Film après film, Gaspar Noé affine un style tout à fait particulier et singulier avec sa manière unique de survoler l’action, plan-séquence impressionnant de maestria, d’énergie, avec cette manière de monter ce qui normalement dans le cinéma commercial reste au mieux dans la pénombre où en suspend dans la collure. Climax nous rappelle plusieurs faits-divers, jusqu’à l’enfant enfermé dans un bloc électrique. Cet enfant au destin tragique peut se voir comme un lien entre Noé et Michael Haneke, même volonté de regarder la réalité en face, l’humain comme il est. Dans le fond, Gaspar Noé est un moraliste.

Fernand Garcia

Climax un film de Gaspar Noé avec Sofia Boutella, Romain Guillermic, Souheila Yacoub, Kiddy Smile, Claude-Emmanuelle Gajan-Maull, Giselle Palmer, Thea Carla Schott, Taylor Kastle, Sharleen Temple… Scénario : Gaspar Noé. Directeur de la photographie : Benoît Debie.

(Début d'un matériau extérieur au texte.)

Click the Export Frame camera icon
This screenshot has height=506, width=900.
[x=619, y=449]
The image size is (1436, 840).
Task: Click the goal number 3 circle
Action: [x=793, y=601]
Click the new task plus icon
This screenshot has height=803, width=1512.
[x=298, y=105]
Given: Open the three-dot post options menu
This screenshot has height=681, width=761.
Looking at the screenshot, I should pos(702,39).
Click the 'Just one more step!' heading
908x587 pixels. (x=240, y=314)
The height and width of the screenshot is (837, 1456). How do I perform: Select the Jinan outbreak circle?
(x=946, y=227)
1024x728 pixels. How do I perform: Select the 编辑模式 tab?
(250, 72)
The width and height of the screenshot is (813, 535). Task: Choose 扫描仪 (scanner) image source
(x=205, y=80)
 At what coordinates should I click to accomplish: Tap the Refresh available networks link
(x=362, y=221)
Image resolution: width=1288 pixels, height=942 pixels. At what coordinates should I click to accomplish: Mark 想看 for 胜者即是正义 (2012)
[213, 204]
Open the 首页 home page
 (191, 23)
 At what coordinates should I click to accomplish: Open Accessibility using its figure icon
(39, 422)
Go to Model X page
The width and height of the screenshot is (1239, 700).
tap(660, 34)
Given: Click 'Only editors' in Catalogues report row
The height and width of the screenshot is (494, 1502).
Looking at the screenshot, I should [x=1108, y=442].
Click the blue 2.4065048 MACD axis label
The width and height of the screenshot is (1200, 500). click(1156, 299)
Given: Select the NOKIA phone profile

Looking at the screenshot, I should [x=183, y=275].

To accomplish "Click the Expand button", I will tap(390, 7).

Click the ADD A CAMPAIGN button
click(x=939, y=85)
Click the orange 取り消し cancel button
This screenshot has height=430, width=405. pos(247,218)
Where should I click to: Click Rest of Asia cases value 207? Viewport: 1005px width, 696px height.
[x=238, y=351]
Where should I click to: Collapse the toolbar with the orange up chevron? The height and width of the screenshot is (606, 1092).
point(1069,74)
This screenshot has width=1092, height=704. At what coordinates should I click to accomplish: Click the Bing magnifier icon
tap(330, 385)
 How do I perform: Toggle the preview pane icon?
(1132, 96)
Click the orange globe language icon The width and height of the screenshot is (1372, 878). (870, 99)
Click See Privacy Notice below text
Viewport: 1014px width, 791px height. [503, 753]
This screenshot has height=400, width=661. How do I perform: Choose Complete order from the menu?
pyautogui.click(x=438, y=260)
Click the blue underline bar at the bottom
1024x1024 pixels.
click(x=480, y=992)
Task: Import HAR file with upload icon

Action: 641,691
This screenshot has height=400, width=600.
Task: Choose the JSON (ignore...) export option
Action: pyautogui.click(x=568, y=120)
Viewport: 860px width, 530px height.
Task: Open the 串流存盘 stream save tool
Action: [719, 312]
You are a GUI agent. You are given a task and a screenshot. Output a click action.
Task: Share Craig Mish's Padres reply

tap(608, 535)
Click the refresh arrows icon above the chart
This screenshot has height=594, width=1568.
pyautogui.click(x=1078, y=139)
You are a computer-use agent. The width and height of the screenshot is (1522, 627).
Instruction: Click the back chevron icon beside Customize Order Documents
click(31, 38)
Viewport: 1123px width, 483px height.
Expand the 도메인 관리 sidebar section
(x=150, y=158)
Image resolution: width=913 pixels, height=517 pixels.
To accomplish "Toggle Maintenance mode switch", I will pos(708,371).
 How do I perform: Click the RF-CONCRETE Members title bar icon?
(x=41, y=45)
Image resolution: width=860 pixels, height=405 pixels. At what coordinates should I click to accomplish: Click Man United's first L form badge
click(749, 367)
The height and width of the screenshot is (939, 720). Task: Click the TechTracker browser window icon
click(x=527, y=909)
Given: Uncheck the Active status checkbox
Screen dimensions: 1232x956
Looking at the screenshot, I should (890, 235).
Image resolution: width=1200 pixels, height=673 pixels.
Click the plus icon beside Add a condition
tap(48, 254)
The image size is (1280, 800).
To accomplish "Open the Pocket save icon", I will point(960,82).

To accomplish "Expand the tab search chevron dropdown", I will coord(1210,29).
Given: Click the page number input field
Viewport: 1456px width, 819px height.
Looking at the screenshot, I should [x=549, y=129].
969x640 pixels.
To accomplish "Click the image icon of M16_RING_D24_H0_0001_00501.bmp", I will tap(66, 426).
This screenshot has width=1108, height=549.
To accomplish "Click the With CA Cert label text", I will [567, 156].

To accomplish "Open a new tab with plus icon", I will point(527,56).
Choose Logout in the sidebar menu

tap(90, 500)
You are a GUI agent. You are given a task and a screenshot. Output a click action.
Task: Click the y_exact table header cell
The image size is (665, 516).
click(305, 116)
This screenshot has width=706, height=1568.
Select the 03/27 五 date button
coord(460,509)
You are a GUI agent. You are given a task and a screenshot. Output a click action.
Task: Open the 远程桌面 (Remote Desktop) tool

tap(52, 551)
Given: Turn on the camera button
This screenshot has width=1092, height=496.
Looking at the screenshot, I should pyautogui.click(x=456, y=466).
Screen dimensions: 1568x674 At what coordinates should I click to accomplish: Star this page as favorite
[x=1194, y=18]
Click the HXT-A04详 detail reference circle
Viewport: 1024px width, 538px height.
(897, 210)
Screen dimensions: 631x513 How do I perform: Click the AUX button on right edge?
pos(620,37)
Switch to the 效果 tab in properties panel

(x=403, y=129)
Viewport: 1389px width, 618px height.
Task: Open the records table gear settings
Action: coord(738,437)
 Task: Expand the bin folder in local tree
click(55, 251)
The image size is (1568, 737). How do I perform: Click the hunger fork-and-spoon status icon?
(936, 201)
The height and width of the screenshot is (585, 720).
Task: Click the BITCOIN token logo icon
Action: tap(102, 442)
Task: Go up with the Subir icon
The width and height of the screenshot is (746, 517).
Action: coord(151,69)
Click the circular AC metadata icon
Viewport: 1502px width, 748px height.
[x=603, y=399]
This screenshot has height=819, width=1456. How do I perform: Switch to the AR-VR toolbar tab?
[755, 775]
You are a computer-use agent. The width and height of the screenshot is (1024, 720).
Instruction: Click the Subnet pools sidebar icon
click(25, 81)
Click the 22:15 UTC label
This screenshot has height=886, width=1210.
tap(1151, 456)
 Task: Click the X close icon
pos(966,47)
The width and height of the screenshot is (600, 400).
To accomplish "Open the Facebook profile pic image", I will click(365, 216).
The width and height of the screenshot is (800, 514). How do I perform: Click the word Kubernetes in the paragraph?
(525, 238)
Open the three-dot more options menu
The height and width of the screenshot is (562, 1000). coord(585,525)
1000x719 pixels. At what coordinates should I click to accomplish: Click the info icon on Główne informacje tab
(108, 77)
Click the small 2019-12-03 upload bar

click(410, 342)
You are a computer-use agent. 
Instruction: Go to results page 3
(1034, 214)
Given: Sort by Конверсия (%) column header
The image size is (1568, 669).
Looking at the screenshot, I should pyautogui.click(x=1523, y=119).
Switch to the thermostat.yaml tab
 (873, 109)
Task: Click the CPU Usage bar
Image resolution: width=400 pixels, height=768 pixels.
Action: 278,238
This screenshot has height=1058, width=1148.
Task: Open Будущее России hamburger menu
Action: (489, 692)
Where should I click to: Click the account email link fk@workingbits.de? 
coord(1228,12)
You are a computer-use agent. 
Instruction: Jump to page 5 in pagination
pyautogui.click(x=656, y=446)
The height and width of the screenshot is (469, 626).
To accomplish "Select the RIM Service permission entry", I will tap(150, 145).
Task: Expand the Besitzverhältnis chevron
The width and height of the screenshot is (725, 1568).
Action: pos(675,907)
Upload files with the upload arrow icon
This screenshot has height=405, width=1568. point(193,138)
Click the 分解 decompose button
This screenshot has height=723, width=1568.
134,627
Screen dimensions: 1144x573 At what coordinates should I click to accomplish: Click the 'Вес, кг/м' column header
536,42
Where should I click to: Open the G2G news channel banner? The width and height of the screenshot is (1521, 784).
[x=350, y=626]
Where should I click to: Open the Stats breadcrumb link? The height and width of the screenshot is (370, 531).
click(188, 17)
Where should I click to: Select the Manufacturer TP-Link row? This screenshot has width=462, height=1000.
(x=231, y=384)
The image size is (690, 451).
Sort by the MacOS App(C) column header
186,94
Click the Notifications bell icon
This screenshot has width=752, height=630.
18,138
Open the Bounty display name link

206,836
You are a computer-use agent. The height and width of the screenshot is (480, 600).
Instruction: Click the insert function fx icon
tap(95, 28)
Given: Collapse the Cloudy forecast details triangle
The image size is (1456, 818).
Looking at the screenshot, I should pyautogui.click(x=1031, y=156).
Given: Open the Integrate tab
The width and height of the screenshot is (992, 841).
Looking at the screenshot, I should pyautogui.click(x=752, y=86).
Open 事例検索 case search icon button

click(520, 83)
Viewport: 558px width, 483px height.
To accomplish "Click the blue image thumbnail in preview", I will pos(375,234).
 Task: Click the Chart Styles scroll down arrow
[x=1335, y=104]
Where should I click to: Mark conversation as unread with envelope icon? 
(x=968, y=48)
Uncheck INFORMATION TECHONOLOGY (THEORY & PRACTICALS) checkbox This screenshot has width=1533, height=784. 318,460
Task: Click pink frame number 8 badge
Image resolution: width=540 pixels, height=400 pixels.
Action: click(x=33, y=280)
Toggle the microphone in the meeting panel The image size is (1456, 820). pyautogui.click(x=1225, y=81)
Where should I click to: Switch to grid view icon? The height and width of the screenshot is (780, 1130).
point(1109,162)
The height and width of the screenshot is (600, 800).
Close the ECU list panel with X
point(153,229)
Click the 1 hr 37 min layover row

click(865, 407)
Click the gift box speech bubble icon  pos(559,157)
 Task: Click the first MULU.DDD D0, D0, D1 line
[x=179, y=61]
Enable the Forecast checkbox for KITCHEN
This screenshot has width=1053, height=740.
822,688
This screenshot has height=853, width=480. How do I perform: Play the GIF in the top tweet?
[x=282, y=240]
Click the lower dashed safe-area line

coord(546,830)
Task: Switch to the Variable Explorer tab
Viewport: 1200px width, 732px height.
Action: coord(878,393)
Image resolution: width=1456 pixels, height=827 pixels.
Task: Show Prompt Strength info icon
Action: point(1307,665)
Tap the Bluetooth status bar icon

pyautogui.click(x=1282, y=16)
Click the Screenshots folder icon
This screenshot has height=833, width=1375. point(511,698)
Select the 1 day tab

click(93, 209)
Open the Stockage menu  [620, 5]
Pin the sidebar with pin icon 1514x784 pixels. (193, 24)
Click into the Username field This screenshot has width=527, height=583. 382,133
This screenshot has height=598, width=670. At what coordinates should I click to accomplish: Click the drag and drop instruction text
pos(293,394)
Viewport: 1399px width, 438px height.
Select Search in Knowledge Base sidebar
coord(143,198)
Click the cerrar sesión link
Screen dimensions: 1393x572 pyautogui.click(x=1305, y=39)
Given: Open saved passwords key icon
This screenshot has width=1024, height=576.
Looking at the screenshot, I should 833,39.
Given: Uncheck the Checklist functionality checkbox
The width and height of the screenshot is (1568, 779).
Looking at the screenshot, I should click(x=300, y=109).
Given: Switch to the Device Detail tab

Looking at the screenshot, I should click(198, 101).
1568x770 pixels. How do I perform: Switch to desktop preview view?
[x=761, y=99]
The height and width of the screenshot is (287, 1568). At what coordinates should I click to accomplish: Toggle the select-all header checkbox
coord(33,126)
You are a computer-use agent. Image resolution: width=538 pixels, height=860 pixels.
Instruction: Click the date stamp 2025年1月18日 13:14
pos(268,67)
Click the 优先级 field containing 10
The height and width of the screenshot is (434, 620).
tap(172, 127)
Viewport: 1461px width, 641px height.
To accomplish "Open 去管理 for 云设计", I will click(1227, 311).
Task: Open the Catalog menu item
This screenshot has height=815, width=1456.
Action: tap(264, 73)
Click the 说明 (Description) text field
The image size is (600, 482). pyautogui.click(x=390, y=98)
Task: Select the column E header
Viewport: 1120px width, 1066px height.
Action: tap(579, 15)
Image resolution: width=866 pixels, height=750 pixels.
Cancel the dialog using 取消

Directeur artistique : Jean Rabasse. Costumes : Frédéric Cambier. FX : Rodolphe Chabrier – Mac Guff Line. Montage : Denis Bedlow & Gaspar Noé. Producteurs : Richard Grandpierre, Vincent Maraval, Edouard Weil Brahim Chioua & Gaspar Noé. Production : Rectangle Productions – Wild Bunch – Les Cinémas de la Zone – Eskwad – KNM – ARTE France Cinéma – Artémis Productions – Vice Films. Distribution (France) : Wild Bunch Distribution (sortie le 19 septembre 2018). France. 2018.  96 minutes. Couleur. Ratio image : 2.35 :1. Dolby Digital. Interdit aux moins de 16 ans. Sélection : Quinzaine des Réalisateurs, Cannes 2018 – L’Etrange Festival, 2018.